News

Trump Just Gave Crisis Pregnancy Centers $1.7 Million In Family Planning Funds

by Morgan Brinlee
Astrid Riecken/Getty Images News/Getty Images

As legislation aimed at banning abortions after a fetal heartbeat is detected advanced at the state level in Georgia on Friday, the Trump administration dealt its own blow to reproductive health care nationwide. In a move many characterized as an attempt to defund abortion clinics like Planned Parenthood, U.S. Department of Health and Human Services (HHS) announced plans Friday to award a massive family planning grant to the faith-based Obria Group over the course of the next three years. All told, Trump could give the anti-abortion crisis pregnancy centers $5.1 million in Title X Family Planning funds.

According to The Hill, the Obria Group will be given $1.7 million in Title X Family Planning funds for 2019. Should funds remain available and the faith-based nonprofit continue to comply with the requirements of the grant, the Obria Group would receive an additional $1.7 million annually through the following two years. In a statement, the group said it would use the grant money to "expand services to low income individuals and families in four California counties" by overseeing "the work of seven clinic partners including three of its own California affiliates."

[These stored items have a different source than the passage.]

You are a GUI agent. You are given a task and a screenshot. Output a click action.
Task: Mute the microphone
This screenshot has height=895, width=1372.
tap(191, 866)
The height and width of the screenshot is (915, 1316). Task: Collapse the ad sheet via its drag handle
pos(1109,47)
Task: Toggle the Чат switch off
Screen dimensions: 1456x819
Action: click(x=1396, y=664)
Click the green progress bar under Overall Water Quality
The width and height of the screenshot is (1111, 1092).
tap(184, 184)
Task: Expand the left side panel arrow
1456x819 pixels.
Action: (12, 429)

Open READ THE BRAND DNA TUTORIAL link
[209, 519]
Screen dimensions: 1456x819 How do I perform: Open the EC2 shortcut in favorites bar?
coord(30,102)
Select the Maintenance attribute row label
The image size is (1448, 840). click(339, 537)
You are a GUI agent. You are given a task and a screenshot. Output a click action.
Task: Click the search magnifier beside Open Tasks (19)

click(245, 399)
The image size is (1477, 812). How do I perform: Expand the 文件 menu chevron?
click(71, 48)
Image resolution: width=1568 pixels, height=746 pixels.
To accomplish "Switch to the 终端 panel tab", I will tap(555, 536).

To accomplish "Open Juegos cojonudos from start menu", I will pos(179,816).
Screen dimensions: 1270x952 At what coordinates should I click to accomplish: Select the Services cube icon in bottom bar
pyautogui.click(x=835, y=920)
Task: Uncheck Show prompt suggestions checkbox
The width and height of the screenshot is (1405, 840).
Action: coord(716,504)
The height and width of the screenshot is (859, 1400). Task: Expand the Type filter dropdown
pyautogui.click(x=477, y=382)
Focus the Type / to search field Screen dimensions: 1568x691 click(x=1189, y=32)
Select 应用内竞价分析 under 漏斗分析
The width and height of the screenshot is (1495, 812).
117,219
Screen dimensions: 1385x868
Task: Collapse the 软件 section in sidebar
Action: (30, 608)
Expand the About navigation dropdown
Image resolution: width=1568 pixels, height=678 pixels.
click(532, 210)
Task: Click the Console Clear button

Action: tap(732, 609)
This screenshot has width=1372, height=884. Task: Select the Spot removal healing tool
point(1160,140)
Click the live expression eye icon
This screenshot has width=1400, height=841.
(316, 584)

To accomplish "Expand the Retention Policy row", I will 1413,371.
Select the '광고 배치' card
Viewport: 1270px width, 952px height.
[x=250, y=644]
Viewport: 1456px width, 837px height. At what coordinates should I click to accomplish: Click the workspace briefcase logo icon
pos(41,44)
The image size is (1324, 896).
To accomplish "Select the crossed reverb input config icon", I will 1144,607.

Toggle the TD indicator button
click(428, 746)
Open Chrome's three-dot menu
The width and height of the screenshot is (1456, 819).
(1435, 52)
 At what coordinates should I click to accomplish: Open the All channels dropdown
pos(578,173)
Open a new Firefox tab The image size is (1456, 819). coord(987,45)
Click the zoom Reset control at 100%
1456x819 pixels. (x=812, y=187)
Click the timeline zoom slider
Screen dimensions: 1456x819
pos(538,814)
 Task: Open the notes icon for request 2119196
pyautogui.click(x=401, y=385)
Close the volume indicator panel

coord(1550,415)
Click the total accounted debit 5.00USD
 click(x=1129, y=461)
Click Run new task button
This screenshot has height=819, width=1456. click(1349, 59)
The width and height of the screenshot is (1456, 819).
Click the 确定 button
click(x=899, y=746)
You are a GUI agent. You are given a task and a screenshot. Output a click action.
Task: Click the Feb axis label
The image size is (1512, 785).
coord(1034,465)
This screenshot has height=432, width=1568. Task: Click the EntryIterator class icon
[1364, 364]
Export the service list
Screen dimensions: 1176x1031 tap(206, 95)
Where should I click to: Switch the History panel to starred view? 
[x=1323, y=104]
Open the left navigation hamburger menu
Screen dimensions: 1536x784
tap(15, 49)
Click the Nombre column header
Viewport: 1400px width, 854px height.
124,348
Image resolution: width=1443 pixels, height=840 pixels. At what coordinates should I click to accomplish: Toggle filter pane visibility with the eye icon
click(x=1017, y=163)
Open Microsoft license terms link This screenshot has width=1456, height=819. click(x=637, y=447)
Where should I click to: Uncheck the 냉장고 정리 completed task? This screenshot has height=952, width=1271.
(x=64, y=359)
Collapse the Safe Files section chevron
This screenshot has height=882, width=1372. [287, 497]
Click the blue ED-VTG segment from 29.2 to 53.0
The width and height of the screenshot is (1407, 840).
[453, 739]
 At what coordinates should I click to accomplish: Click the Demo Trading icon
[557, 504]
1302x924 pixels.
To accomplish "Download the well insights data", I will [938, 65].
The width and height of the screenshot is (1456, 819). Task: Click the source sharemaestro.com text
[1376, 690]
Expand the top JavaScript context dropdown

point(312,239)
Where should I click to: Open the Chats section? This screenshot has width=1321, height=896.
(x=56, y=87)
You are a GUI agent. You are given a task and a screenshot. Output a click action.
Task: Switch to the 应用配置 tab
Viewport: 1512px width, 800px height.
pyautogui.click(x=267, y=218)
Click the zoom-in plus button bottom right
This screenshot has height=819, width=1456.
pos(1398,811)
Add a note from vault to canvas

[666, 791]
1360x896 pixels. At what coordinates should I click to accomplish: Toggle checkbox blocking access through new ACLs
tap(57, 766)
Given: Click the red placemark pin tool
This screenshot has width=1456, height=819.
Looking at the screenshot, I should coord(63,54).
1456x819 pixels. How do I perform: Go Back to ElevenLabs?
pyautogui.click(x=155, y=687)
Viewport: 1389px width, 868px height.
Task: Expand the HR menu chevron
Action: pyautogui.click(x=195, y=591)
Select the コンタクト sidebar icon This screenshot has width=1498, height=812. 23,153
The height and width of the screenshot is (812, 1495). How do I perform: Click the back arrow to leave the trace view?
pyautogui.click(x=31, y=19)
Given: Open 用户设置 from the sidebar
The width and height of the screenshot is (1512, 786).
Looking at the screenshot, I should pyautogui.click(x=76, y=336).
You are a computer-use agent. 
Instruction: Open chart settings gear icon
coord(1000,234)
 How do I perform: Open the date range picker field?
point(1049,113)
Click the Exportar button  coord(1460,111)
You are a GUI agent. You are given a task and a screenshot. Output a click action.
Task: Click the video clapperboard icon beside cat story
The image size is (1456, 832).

But according to the Obria Group, none of its three California clinics provide abortions or contraceptives. Rather the group has said its clinics focus on offering "life-affirming care" through things like pregnancy testing and counseling, prenatal care, adoption referral, cancer screening, and STD testing and treatment.

Two of the four clinic partners the Obria Group will oversee through the grant program do provide contraceptives, The Hill has reported. However, a spokesperson for the Obria Group told The Hill that none of the Title X Family Planning grant money will be used to cover the cost of contraceptives at those clinics.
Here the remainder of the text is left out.